**Problem to solve**
Select all lines holding the word "icons" from the entries that follow.

═════ Recorded information

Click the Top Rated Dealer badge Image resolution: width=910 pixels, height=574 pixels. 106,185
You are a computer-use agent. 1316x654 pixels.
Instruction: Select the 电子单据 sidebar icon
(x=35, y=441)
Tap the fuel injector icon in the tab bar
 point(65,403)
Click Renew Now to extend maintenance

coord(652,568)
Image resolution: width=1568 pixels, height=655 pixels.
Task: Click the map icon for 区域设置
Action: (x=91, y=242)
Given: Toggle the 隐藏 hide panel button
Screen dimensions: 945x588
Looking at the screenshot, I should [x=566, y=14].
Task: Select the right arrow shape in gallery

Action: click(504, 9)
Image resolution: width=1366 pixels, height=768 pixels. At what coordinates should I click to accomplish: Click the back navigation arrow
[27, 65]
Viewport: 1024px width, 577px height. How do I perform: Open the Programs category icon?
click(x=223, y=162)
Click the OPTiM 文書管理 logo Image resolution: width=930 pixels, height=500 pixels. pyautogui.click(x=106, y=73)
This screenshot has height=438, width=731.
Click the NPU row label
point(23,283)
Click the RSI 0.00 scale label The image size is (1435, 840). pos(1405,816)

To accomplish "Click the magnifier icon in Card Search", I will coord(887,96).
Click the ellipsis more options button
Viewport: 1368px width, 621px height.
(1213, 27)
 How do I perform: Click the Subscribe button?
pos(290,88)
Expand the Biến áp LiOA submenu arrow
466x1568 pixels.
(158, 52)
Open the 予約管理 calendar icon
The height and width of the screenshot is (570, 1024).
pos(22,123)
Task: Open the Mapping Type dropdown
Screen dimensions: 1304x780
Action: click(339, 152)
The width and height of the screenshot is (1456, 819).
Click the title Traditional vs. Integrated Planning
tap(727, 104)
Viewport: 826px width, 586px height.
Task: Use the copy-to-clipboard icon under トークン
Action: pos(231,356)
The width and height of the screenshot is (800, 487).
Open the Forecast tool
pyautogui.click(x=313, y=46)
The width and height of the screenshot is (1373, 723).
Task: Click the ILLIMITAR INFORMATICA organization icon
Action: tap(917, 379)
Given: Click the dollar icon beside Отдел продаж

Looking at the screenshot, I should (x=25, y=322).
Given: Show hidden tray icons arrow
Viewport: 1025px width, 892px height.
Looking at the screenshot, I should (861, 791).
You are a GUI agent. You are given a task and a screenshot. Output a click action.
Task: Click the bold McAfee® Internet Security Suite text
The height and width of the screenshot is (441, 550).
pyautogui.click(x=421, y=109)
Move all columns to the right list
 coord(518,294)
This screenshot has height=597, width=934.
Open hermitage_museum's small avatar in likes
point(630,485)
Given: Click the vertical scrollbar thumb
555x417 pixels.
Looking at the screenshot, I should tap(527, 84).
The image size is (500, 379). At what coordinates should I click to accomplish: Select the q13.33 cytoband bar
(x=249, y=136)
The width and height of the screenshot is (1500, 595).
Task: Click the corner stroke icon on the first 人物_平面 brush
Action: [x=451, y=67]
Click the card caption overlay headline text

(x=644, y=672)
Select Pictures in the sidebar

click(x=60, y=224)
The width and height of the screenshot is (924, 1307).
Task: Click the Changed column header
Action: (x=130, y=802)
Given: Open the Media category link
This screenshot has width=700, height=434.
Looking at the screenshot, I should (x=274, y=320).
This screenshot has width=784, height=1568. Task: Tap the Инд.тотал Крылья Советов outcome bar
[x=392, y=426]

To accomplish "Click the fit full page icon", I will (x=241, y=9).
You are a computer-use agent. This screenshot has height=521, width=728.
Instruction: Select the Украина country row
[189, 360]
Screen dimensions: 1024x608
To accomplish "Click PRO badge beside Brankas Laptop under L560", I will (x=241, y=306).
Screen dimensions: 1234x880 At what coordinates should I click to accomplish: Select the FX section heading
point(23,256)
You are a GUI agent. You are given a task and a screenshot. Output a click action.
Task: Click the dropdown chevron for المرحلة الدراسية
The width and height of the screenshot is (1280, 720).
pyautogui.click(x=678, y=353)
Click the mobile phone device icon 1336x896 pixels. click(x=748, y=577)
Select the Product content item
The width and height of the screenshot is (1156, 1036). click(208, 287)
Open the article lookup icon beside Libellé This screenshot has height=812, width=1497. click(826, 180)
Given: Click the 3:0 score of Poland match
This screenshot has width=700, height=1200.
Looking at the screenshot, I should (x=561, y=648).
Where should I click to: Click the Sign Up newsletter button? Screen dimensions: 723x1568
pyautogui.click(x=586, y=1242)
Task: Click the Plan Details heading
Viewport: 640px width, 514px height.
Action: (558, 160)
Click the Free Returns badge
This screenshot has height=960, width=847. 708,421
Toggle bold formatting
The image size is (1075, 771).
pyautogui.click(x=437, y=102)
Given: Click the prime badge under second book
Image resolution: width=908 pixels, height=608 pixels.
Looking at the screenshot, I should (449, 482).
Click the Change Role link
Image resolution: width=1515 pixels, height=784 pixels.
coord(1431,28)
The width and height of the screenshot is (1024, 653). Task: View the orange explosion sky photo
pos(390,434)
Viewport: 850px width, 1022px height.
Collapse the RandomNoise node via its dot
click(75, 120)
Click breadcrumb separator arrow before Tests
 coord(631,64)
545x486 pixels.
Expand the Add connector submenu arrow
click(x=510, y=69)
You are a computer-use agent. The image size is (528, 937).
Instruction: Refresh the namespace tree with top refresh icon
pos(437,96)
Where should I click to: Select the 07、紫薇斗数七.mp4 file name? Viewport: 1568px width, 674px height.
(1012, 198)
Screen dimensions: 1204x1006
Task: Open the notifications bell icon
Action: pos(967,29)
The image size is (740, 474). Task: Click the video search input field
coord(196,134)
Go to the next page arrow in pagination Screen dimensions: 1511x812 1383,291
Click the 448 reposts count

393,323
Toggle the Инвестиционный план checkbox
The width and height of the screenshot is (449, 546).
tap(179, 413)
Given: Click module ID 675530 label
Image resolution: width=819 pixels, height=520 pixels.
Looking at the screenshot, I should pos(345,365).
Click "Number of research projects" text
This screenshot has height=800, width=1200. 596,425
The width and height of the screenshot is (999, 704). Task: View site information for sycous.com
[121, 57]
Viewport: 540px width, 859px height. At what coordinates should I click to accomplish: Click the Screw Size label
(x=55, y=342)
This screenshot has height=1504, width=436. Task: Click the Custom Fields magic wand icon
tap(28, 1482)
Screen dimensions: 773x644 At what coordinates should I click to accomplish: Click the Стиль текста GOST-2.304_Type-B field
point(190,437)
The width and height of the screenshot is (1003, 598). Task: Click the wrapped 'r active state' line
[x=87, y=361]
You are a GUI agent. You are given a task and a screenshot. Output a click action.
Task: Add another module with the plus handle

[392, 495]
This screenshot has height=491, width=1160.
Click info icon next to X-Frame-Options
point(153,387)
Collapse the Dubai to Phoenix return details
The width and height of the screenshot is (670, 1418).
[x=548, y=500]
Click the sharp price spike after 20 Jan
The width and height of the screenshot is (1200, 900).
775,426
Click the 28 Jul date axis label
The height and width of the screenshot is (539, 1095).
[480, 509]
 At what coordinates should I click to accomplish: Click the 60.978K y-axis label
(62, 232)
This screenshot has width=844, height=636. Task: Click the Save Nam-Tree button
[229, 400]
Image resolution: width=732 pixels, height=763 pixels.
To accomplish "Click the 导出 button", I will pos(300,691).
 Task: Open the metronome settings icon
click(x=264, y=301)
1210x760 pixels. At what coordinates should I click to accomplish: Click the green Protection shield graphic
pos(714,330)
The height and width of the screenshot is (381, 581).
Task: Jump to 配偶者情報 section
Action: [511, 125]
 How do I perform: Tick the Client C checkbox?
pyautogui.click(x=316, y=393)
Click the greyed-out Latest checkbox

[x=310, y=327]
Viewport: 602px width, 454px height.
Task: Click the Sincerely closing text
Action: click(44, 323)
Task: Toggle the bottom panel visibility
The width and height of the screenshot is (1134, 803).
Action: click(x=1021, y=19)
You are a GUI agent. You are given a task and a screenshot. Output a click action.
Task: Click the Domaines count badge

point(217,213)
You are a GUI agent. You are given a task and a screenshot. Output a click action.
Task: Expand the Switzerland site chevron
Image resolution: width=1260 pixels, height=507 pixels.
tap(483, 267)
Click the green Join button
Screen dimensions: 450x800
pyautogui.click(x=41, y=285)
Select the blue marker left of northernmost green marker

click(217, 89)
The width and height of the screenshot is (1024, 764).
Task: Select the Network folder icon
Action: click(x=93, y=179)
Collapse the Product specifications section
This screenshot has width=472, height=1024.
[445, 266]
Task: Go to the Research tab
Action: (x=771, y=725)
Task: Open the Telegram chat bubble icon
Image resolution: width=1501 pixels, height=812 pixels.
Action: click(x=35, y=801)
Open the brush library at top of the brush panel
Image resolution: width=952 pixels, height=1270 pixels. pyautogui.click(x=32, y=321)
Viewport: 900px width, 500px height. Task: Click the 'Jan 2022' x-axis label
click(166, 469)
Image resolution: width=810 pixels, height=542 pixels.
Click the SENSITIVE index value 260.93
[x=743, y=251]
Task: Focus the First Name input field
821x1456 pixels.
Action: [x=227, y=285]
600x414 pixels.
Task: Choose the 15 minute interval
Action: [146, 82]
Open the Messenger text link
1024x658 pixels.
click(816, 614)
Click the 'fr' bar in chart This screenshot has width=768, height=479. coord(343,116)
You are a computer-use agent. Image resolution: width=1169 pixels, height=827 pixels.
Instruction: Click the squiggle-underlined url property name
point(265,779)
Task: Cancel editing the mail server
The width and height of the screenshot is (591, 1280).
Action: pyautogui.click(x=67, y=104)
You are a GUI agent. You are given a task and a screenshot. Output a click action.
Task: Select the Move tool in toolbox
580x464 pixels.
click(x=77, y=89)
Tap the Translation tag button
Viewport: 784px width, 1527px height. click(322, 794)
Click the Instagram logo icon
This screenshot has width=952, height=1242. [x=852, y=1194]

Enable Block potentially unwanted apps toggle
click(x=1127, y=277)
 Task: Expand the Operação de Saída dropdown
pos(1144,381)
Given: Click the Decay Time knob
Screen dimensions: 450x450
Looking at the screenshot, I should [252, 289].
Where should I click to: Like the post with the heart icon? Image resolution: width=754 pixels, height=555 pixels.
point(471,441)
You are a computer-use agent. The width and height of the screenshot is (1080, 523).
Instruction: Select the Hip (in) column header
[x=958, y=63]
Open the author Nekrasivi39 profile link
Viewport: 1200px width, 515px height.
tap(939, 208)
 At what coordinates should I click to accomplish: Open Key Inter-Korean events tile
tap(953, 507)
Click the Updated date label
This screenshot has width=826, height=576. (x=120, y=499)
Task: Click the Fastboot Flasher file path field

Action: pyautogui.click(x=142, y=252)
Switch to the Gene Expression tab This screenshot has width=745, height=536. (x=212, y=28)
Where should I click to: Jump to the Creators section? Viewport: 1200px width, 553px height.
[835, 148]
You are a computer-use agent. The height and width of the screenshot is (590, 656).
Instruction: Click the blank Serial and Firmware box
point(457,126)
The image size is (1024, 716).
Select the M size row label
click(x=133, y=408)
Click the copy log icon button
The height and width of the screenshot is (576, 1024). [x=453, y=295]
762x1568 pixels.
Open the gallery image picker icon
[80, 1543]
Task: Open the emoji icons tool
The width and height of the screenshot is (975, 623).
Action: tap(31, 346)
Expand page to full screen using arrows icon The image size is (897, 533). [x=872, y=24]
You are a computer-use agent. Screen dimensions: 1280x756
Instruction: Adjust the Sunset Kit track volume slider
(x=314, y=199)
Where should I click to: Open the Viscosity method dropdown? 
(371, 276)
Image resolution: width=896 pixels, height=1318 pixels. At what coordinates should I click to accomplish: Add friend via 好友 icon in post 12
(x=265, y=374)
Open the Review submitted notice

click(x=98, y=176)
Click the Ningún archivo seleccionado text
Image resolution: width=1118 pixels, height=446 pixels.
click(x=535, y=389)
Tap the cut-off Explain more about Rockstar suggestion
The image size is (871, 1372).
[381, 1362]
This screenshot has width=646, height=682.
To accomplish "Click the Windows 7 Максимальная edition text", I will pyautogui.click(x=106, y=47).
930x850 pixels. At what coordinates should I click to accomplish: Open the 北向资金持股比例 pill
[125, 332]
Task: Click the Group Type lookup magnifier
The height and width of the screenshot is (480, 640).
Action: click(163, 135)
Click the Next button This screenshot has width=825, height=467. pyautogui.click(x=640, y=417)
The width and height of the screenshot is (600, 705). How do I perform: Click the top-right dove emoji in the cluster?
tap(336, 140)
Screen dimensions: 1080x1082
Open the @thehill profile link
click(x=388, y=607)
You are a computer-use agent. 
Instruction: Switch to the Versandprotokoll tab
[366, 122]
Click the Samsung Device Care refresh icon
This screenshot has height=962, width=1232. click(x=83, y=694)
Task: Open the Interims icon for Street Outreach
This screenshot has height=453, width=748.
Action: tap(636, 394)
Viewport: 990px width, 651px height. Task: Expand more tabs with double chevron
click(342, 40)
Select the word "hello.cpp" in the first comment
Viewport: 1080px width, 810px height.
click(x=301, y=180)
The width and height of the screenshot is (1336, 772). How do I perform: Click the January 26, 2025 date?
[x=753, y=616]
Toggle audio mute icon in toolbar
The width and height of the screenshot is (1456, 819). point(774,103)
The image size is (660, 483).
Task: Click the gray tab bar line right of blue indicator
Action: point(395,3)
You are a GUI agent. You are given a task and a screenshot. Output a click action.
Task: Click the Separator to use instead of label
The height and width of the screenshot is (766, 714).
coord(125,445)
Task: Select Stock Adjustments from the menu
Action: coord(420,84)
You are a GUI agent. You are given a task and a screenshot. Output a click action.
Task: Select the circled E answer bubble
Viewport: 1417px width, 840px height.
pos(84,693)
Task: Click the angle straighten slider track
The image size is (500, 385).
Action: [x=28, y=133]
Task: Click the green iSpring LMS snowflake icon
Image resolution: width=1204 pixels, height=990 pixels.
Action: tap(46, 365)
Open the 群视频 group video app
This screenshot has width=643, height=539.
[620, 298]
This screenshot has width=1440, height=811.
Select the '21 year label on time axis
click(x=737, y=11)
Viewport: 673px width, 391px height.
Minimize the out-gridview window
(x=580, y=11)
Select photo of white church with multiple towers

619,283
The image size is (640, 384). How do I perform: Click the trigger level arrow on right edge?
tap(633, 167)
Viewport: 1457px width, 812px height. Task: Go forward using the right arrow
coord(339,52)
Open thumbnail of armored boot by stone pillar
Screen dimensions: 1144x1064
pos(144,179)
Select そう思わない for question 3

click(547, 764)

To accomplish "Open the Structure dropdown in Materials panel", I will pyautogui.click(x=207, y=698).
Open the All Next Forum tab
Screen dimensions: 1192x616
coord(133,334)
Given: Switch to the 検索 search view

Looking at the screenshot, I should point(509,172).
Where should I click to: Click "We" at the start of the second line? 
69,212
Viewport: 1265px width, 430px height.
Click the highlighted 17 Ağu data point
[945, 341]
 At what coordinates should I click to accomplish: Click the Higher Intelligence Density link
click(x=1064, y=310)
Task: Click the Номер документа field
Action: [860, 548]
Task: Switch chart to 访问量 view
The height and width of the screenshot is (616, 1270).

══════════

**Output for this exercise**
Given: Show hidden tray icons arrow
Task: Open the emoji icons tool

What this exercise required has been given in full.